▶ **Exercise objective**
Repeat every entry, word for word, leaving no line out.

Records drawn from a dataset

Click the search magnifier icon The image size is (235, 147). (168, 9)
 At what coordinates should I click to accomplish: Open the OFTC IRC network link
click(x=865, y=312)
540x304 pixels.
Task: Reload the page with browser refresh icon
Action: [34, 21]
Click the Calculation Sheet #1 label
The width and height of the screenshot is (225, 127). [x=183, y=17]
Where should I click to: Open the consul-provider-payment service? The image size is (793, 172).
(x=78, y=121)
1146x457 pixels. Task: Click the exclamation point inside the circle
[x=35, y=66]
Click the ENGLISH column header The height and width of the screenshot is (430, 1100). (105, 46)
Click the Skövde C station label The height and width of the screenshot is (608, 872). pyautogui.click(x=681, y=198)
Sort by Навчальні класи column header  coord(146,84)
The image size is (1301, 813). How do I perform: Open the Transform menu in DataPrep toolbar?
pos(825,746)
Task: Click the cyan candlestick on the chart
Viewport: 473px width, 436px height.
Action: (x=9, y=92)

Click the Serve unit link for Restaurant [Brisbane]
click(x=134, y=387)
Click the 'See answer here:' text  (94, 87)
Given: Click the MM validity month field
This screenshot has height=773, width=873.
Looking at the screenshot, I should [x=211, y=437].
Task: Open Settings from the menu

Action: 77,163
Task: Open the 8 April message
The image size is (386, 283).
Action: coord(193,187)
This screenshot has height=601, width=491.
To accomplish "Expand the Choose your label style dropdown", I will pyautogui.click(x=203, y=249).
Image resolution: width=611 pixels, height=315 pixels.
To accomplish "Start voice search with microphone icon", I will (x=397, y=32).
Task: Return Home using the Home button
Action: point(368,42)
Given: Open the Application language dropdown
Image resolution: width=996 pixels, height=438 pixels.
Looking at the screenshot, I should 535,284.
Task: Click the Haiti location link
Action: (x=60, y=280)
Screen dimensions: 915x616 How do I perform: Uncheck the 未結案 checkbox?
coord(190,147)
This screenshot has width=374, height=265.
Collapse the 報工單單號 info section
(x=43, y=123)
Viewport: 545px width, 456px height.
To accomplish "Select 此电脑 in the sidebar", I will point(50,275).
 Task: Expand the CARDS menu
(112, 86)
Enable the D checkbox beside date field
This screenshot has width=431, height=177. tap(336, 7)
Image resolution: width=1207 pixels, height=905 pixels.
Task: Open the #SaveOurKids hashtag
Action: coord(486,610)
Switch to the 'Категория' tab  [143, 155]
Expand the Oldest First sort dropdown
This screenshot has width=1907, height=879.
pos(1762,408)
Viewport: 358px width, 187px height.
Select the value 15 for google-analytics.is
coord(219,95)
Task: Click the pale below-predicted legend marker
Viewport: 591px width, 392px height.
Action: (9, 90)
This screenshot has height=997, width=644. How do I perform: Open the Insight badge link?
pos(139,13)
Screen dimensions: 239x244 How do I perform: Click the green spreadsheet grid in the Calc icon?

▶ **Task response**
Click the search magnifier icon The image size is (235, 147). (168, 9)
 At what coordinates should I click to accomplish: Open the OFTC IRC network link
click(x=865, y=312)
540x304 pixels.
Task: Reload the page with browser refresh icon
Action: [34, 21]
Click the Calculation Sheet #1 label
The width and height of the screenshot is (225, 127). [x=183, y=17]
Where should I click to: Open the consul-provider-payment service? The image size is (793, 172).
(x=78, y=121)
1146x457 pixels. Task: Click the exclamation point inside the circle
[x=35, y=66]
Click the ENGLISH column header The height and width of the screenshot is (430, 1100). (105, 46)
Click the Skövde C station label The height and width of the screenshot is (608, 872). pyautogui.click(x=681, y=198)
Sort by Навчальні класи column header  coord(146,84)
The image size is (1301, 813). How do I perform: Open the Transform menu in DataPrep toolbar?
pos(825,746)
Task: Click the cyan candlestick on the chart
Viewport: 473px width, 436px height.
Action: (x=9, y=92)

Click the Serve unit link for Restaurant [Brisbane]
click(x=134, y=387)
Click the 'See answer here:' text  (94, 87)
Given: Click the MM validity month field
This screenshot has height=773, width=873.
Looking at the screenshot, I should [x=211, y=437].
Task: Open Settings from the menu

Action: 77,163
Task: Open the 8 April message
The image size is (386, 283).
Action: coord(193,187)
This screenshot has height=601, width=491.
To accomplish "Expand the Choose your label style dropdown", I will pyautogui.click(x=203, y=249).
Image resolution: width=611 pixels, height=315 pixels.
To accomplish "Start voice search with microphone icon", I will (x=397, y=32).
Task: Return Home using the Home button
Action: point(368,42)
Given: Open the Application language dropdown
Image resolution: width=996 pixels, height=438 pixels.
Looking at the screenshot, I should 535,284.
Task: Click the Haiti location link
Action: (x=60, y=280)
Screen dimensions: 915x616 How do I perform: Uncheck the 未結案 checkbox?
coord(190,147)
This screenshot has width=374, height=265.
Collapse the 報工單單號 info section
(x=43, y=123)
Viewport: 545px width, 456px height.
To accomplish "Select 此电脑 in the sidebar", I will point(50,275).
 Task: Expand the CARDS menu
(112, 86)
Enable the D checkbox beside date field
This screenshot has width=431, height=177. tap(336, 7)
Image resolution: width=1207 pixels, height=905 pixels.
Task: Open the #SaveOurKids hashtag
Action: coord(486,610)
Switch to the 'Категория' tab  [143, 155]
Expand the Oldest First sort dropdown
This screenshot has width=1907, height=879.
pos(1762,408)
Viewport: 358px width, 187px height.
Select the value 15 for google-analytics.is
coord(219,95)
Task: Click the pale below-predicted legend marker
Viewport: 591px width, 392px height.
Action: (9, 90)
This screenshot has height=997, width=644. How do I perform: Open the Insight badge link?
pos(139,13)
Screen dimensions: 239x244 How do I perform: Click the green spreadsheet grid in the Calc icon?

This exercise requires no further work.